Originally posted by ANNED
Do you notice how they immediately try to link these clouds to global warming even with out ANY evidence that global warming has anything to do with them.
The clouds might be beautiful, but they could portend global changes caused by global warming.
Nobody knows for sure, but most of the answers seem to point to human-caused global atmospheric change.
When noctilucent clouds first appeared in the late 19th century, they were confined to latitudes above 50o N (usually far above). The latitude of last night's Colorado sighting is only 39° N. No one knows why NLCs are expanding their range; it's one of many unanswered questions about the mysterious clouds.
Right now, during the northern hemisphere’s summer, the atmosphere is heating up and expanding. At the outside edge of the atmosphere, that actually means that it’s getting colder because it’s pushed farther out into space.
From 20 to about 50 kilometers is the stratosphere. In this region the air actually warms with height! Ozone is concentrated in this part of the atmosphere and it absorbs ultraviolet light from the Sun. More light is absorbed at higher altitudes compared to the lower stratosphere, so the temperature increases.

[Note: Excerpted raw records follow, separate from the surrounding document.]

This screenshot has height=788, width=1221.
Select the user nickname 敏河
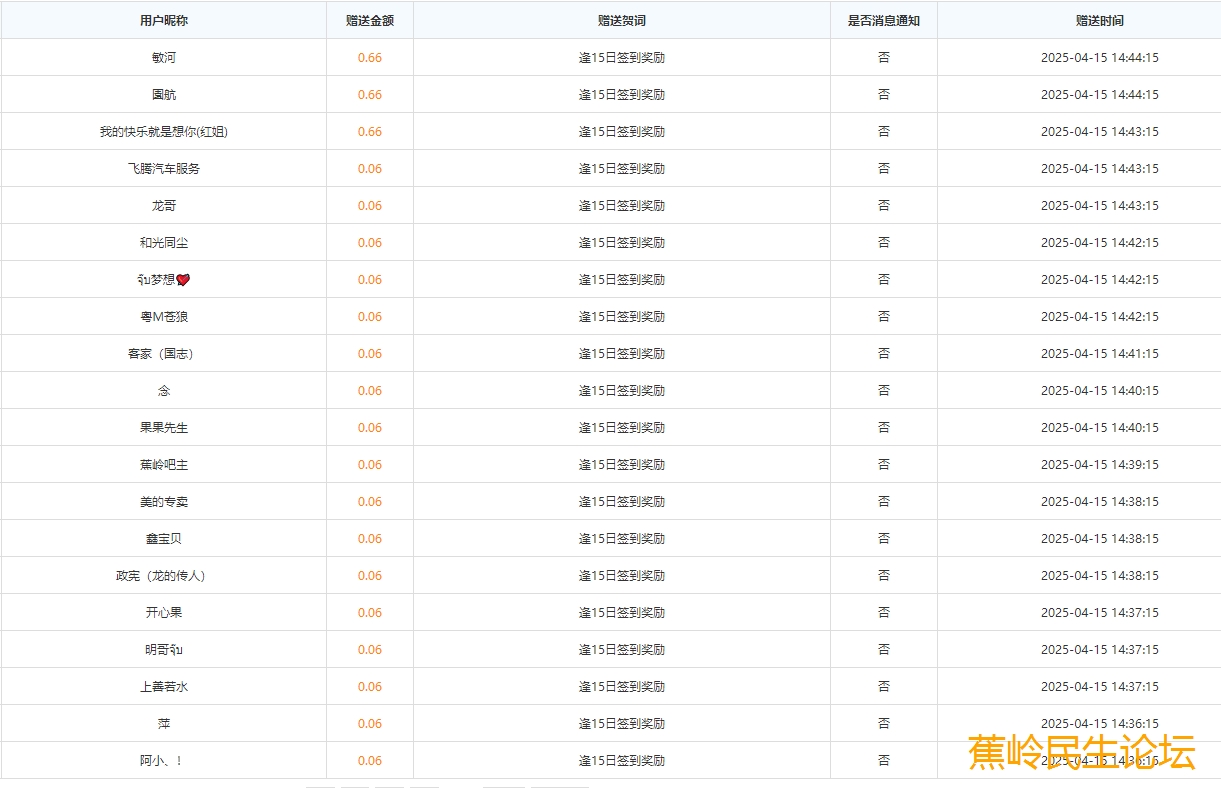point(163,58)
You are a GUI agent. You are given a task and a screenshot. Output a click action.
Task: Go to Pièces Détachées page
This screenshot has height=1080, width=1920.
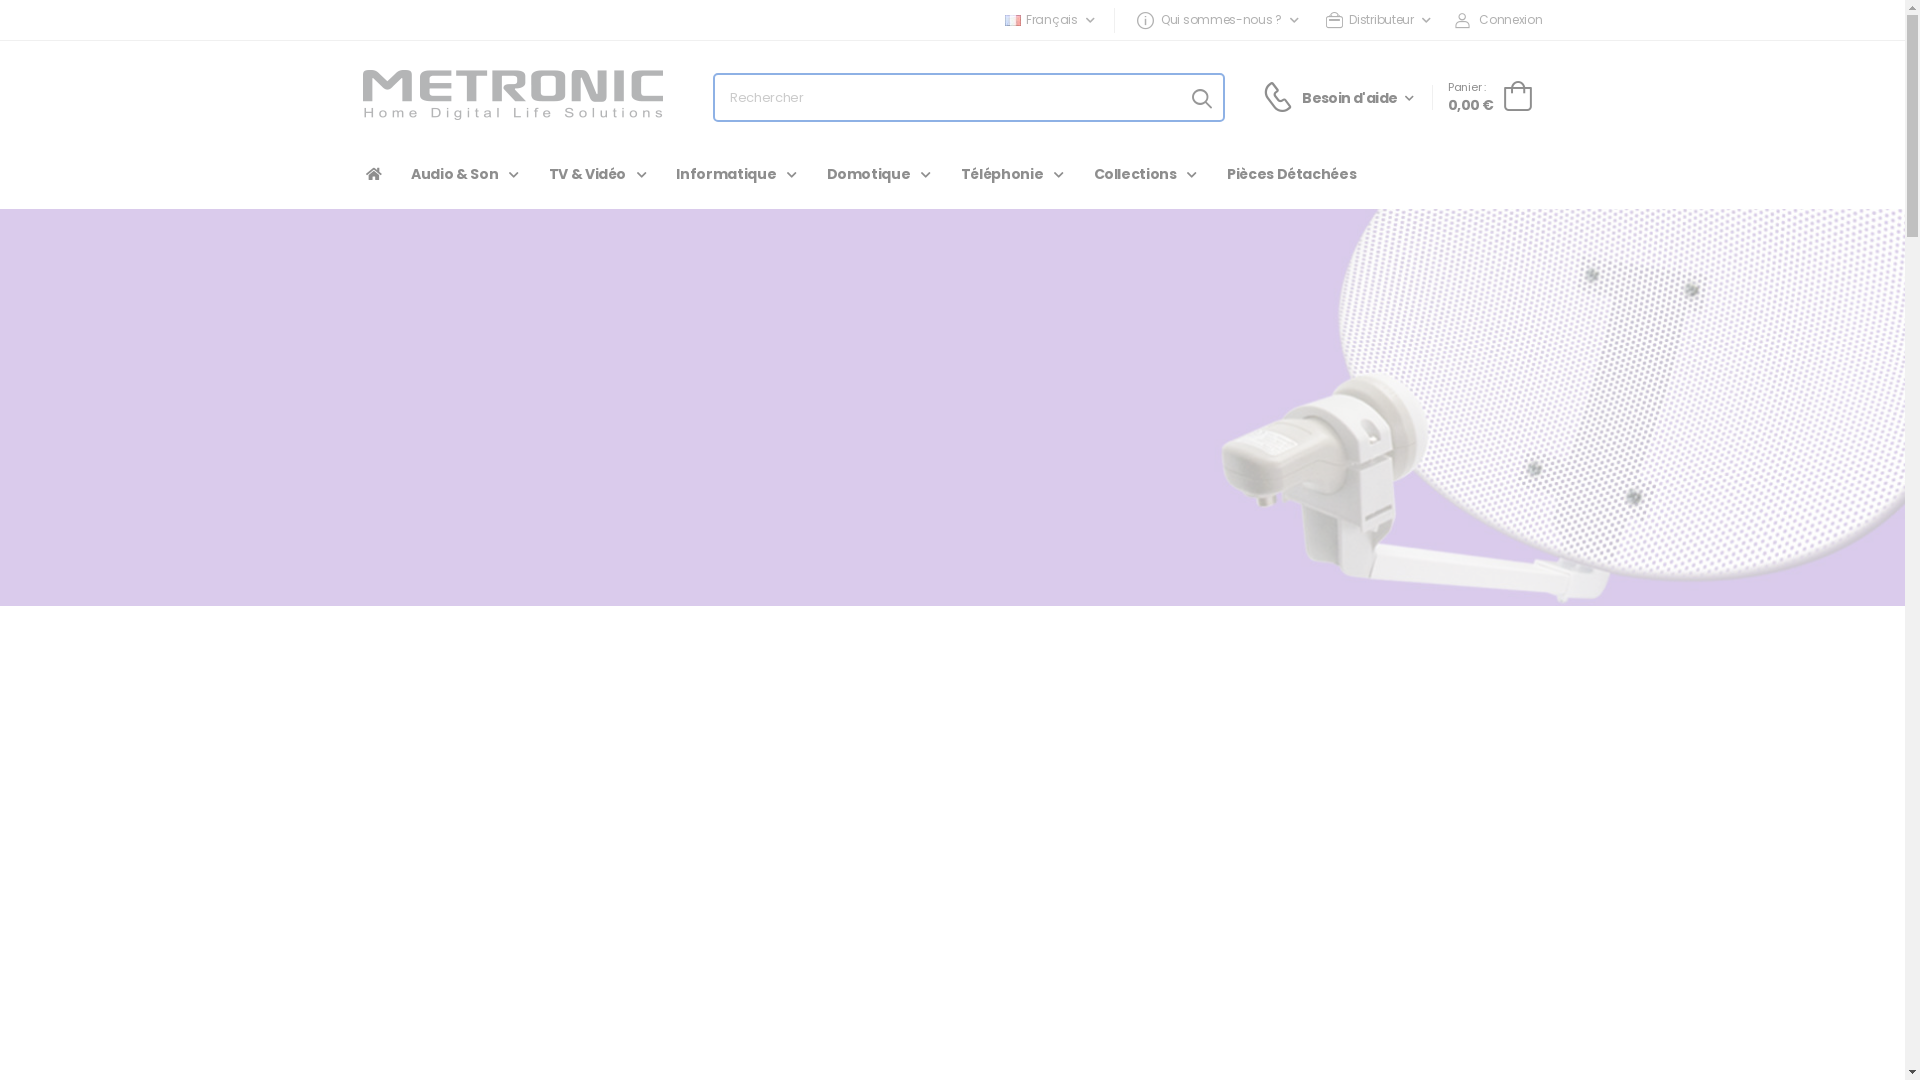(1291, 174)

But at 50 kilometers, the temperature levels out again in a region called the stratopause. At about 55 km, the mesosphere begins. In the mesosphere, the temperature decreases with height again, because there is very little ozone to warm up the air. Like the troposphere, the mesosphere is well mixed because the warmer air below is always rising.
Finally, the mesopause divides the mesosphere from the thermosphere, which is the section of the atmosphere higher than 90 km. In this region, the temperature increases again! This time, it is molecular oxygen (O2) that causes the temperature increase. The oxygen absorbs light from the Sun, and since there is very little air in the thermosphere, just a little absorption can go a long way!
Originally posted by Avenginggecko
reply to post by Dorfl
Interesting theory! And if you believe in Lovelock's Gaia Theory of the Earth (Earth is basically a macro-organism that has systems that react like something that is alive), perhaps the Earth is warming and due to that warming one of its cooling systems is activating to bring the temperature down.